Age of the Castrato
Thousands of boys were castrated in the name of music, and for most the benefits outweighed the drawbacks.
In sixteenth- and seventeenth-century Italy, thousands of pre-pubescent boys were castrated to preserve their youthful, high-pitched voices and allow them to pursue singing careers. Only a handful became wealthy opera stars, and as a result the conventional wisdom is that these boys were sacrificed to satisfy the musical desires of opera fans, aristocrats and Church dignitaries alike. That’s the premise behind Sacrificium (Decca), the recently-released CD by Italian mezzo soprano Cecilia Bartoli, who is marketing the recording—a collection of baroque music written for the castrato voice—around the idea that the suffering of these individuals has never been fully exposed. It’s a clever publicity ploy, but Bartoli and the marketing team at Decca may be overstating the case. One might even argue that most castrati were better off having undergone the procedure.
“Long live the little knife!”
“The fervent shout of ‘Evviva il coltellino!’ (“Long live the little knife!”) probably rang out thousands of times in Baroque opera houses,” proclaims Bartoli in the liner notes for Sacrificium, referring to a cry of admiration for the vocal artistry of castratos, one that probably carried with it a measure of disrespect. Bartoli goes on to attribute the three-century-long demand for castrato voices to a combination of factors, emphasizing the Catholic Church’s ban on women singing in church, and the fact that a freshly-gelded and still-malleable boy could be introduced to vocal training earlier than a comparably-talented girl, who had to wait until the end of puberty.

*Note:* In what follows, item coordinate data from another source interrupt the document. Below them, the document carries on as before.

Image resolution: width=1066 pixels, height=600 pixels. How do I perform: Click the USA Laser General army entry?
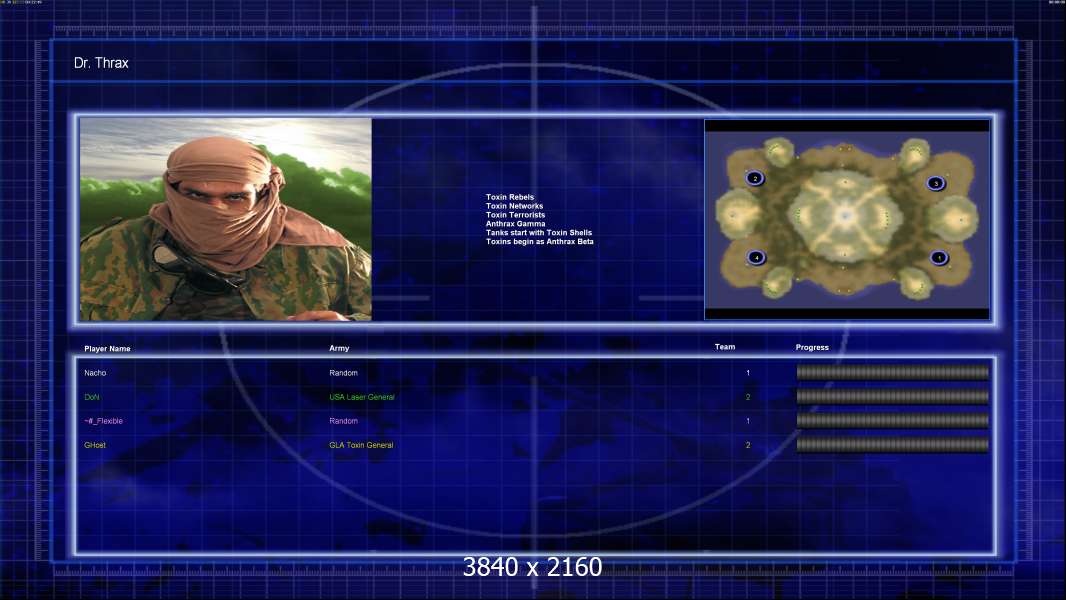click(362, 397)
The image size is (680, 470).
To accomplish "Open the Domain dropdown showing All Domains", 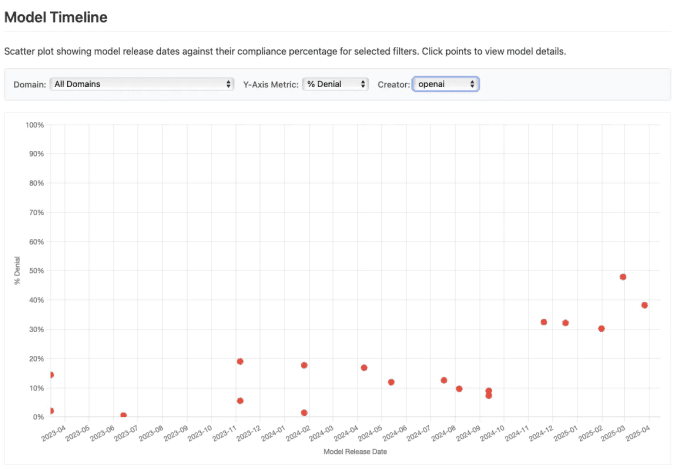I will [x=142, y=84].
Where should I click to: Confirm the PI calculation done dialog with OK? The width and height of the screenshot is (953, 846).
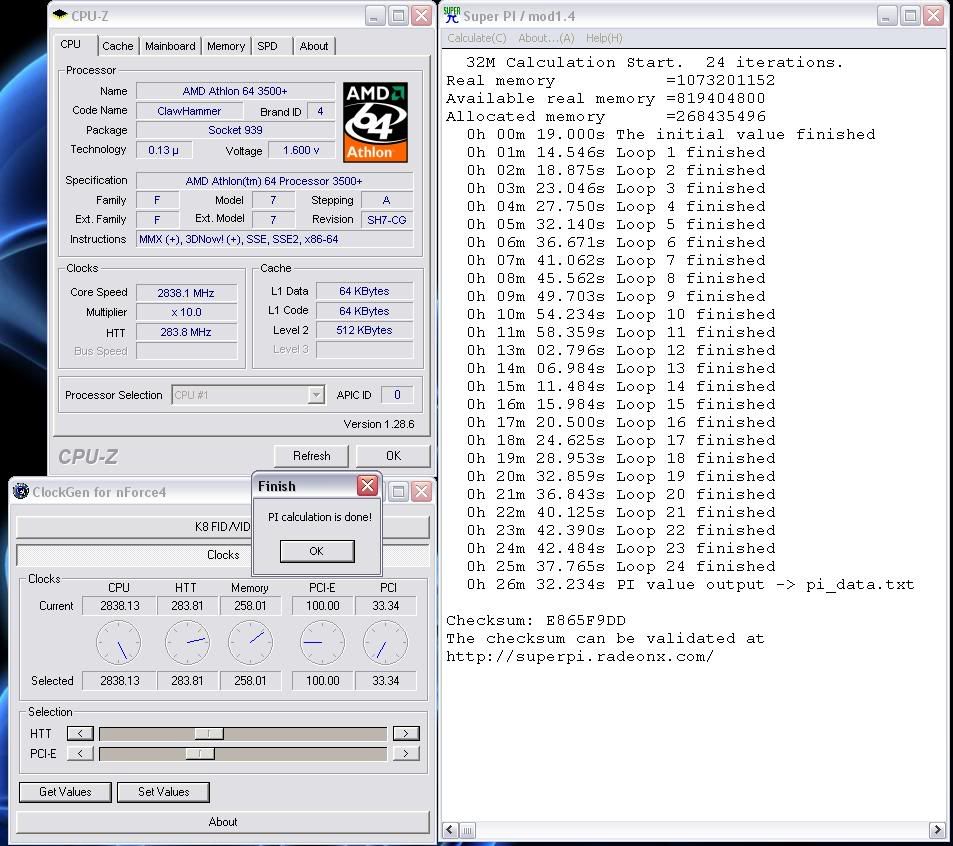point(316,551)
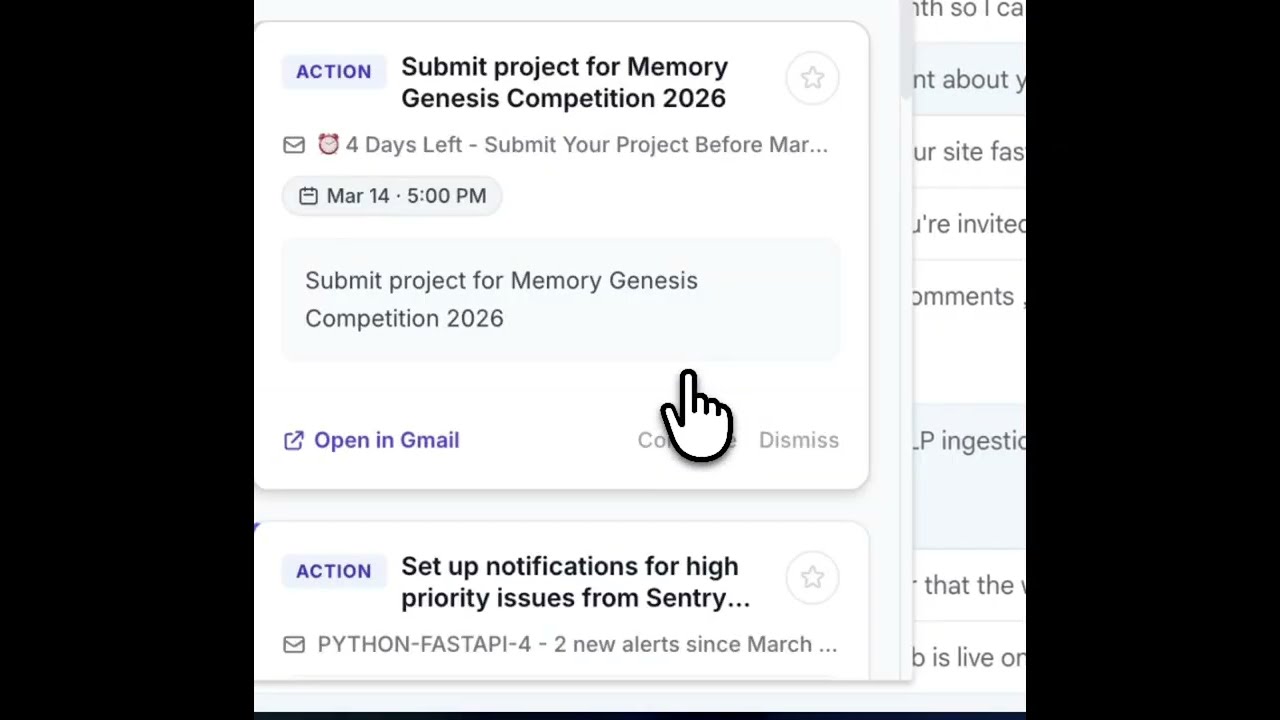Open the Set up notifications for Sentry task
This screenshot has height=720, width=1280.
575,582
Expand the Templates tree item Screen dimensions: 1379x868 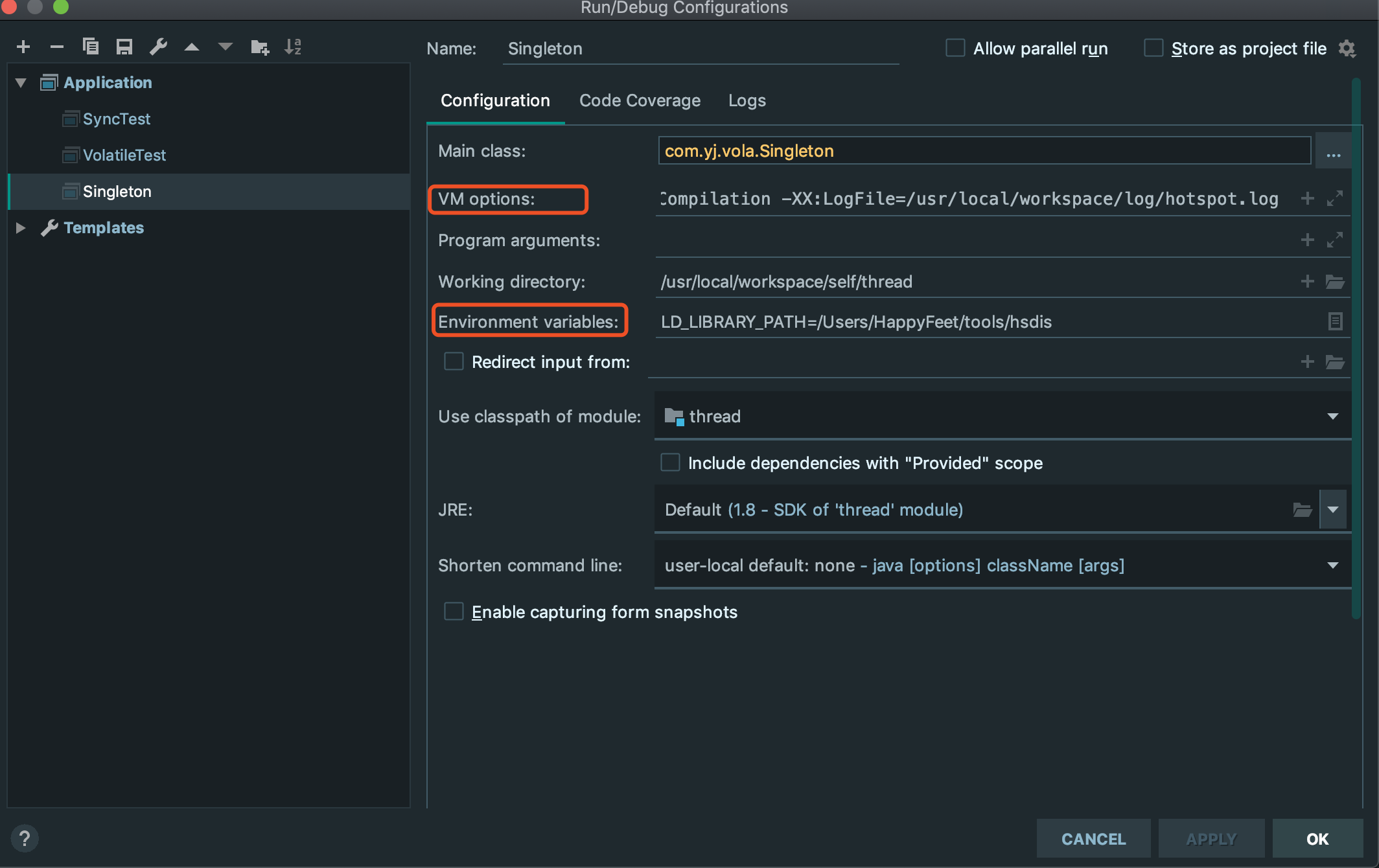(20, 227)
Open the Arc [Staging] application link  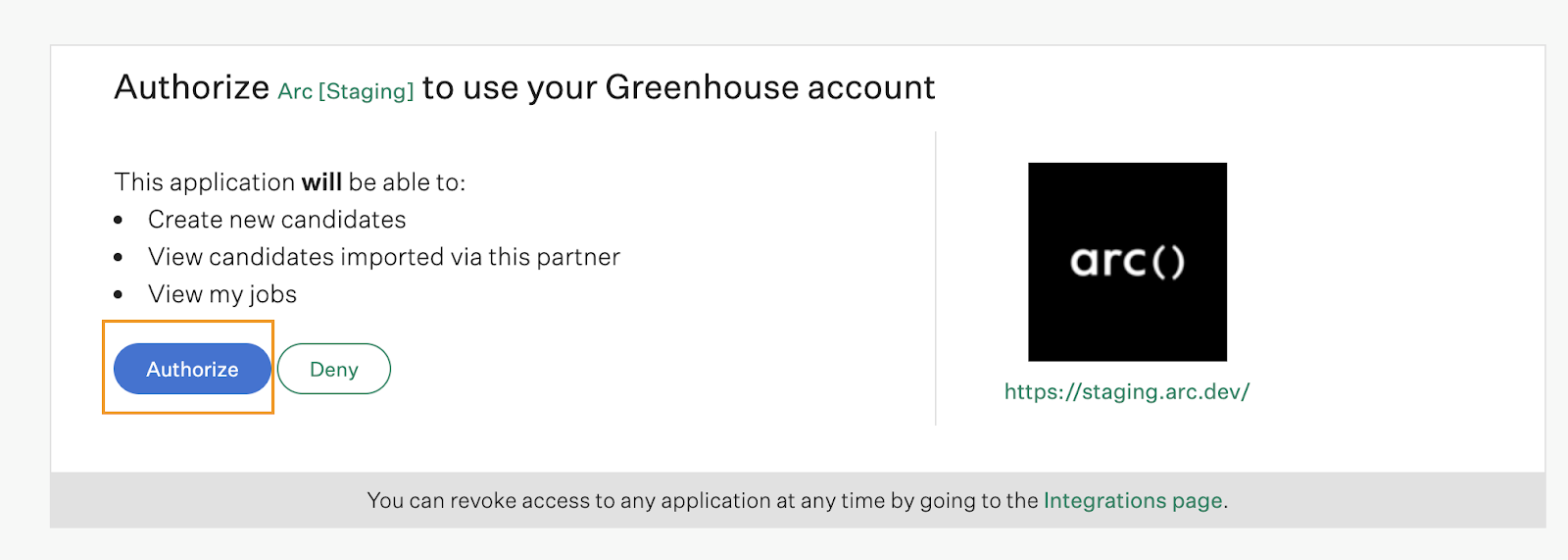pos(346,91)
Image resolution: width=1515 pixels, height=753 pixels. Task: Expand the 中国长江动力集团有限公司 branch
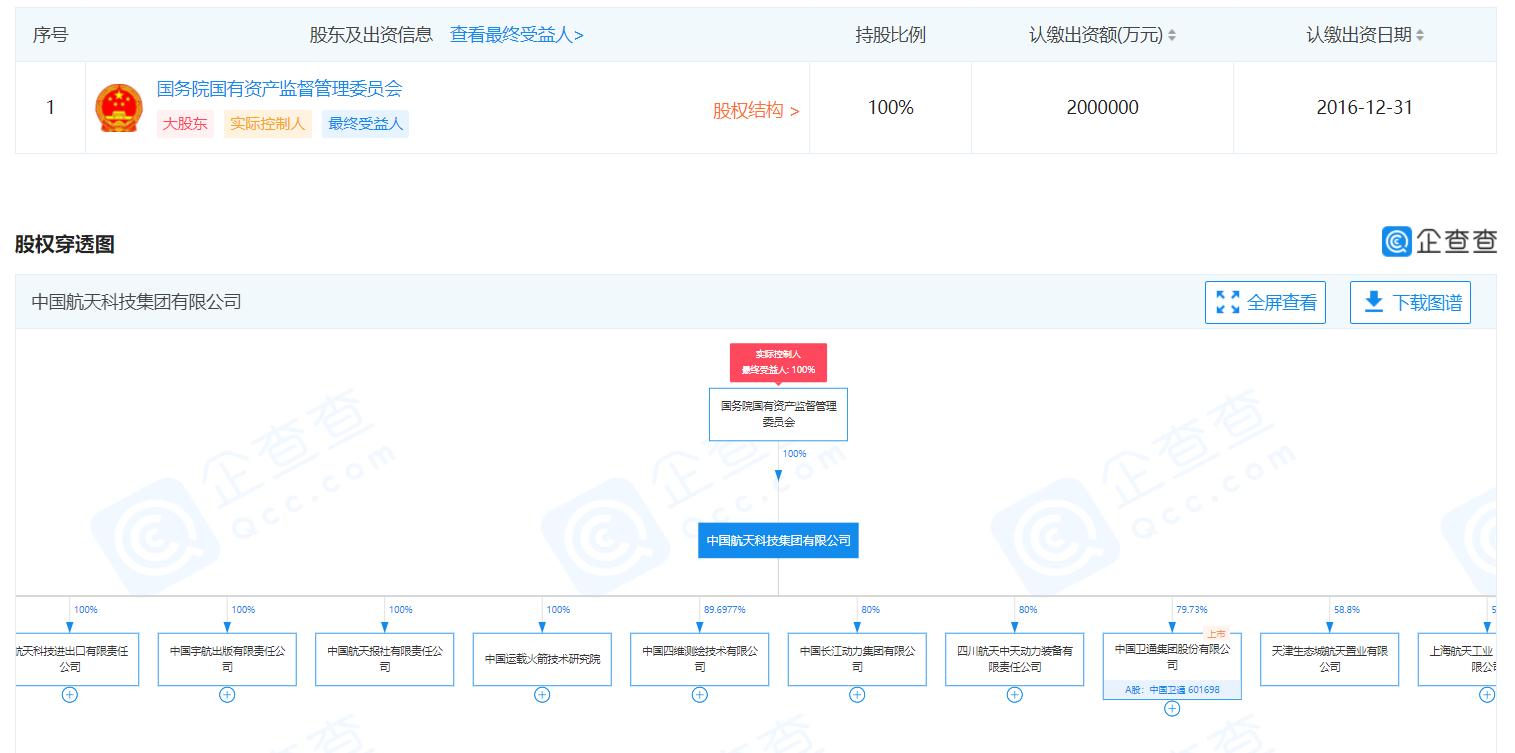tap(856, 694)
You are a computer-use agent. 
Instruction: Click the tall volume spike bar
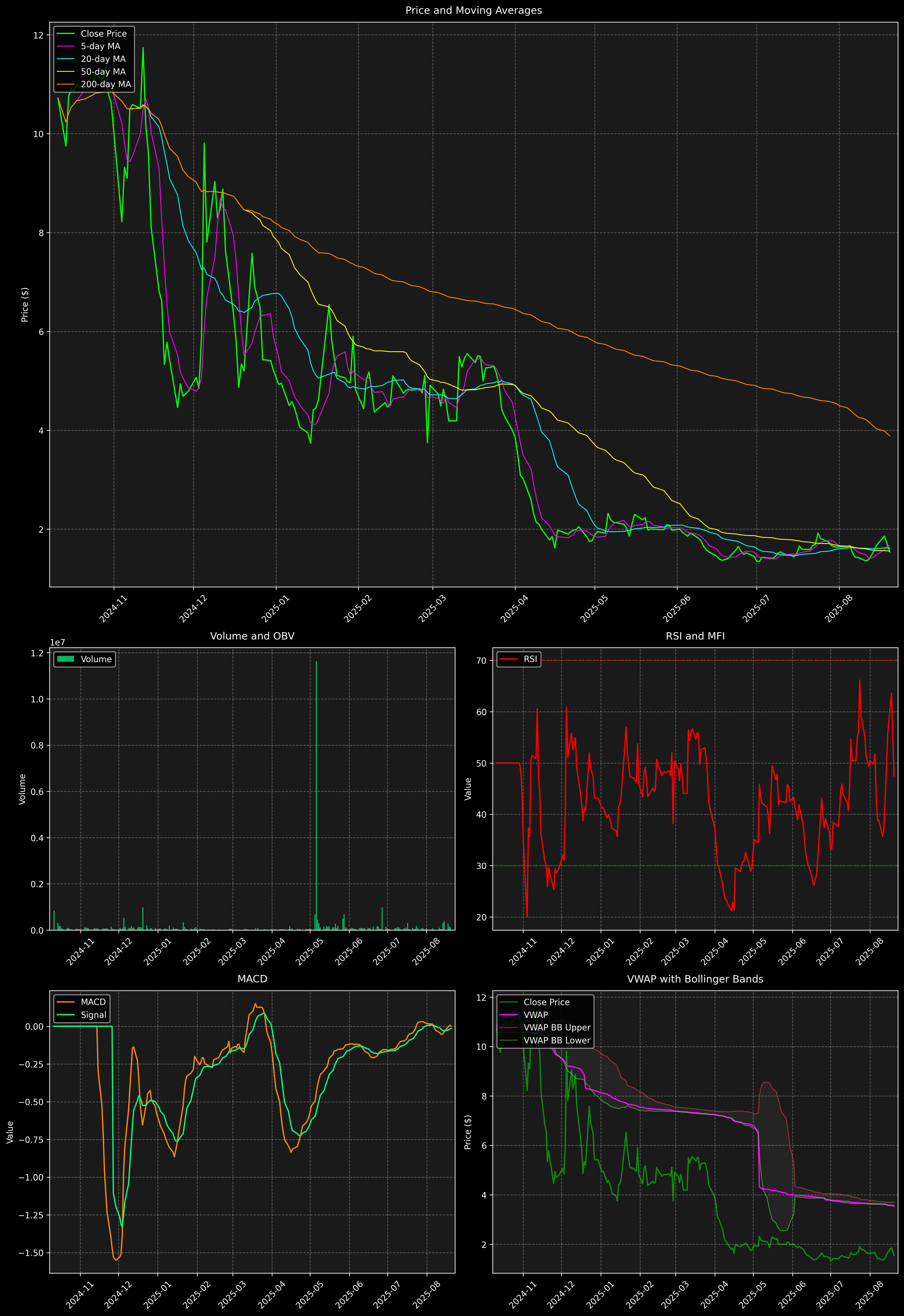pos(316,793)
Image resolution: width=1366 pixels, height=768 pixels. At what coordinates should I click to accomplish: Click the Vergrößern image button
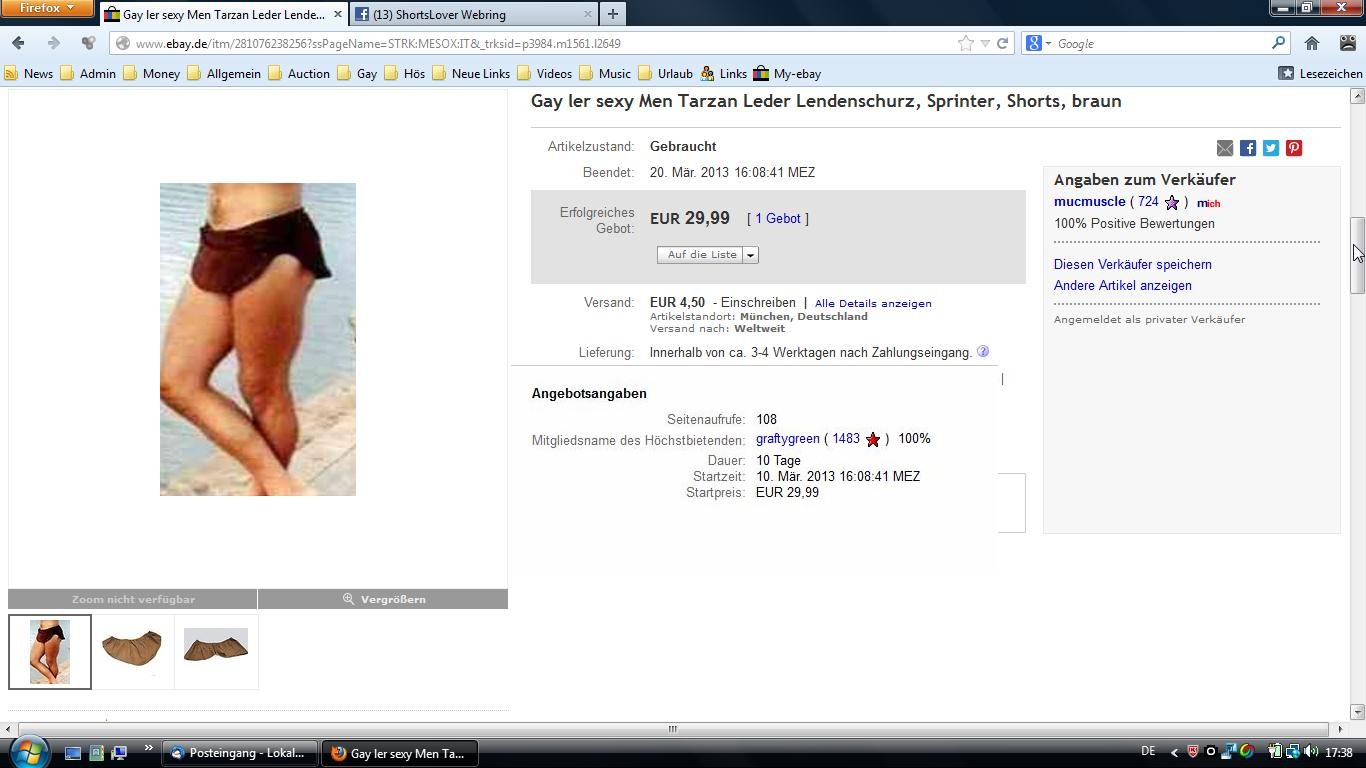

Though Bartoli acknowledges the role of poverty in the willingness of parents to have their sons castrated, she portrays castratos as victims of “shrewd profiteers, resourceful impresarios and ambitious singing teachers,” all ready to prey on desperate families willing to have male offspring defiled in pursuit of a long-shot chance at stardom, as if a music career was an all-or-nothing proposition.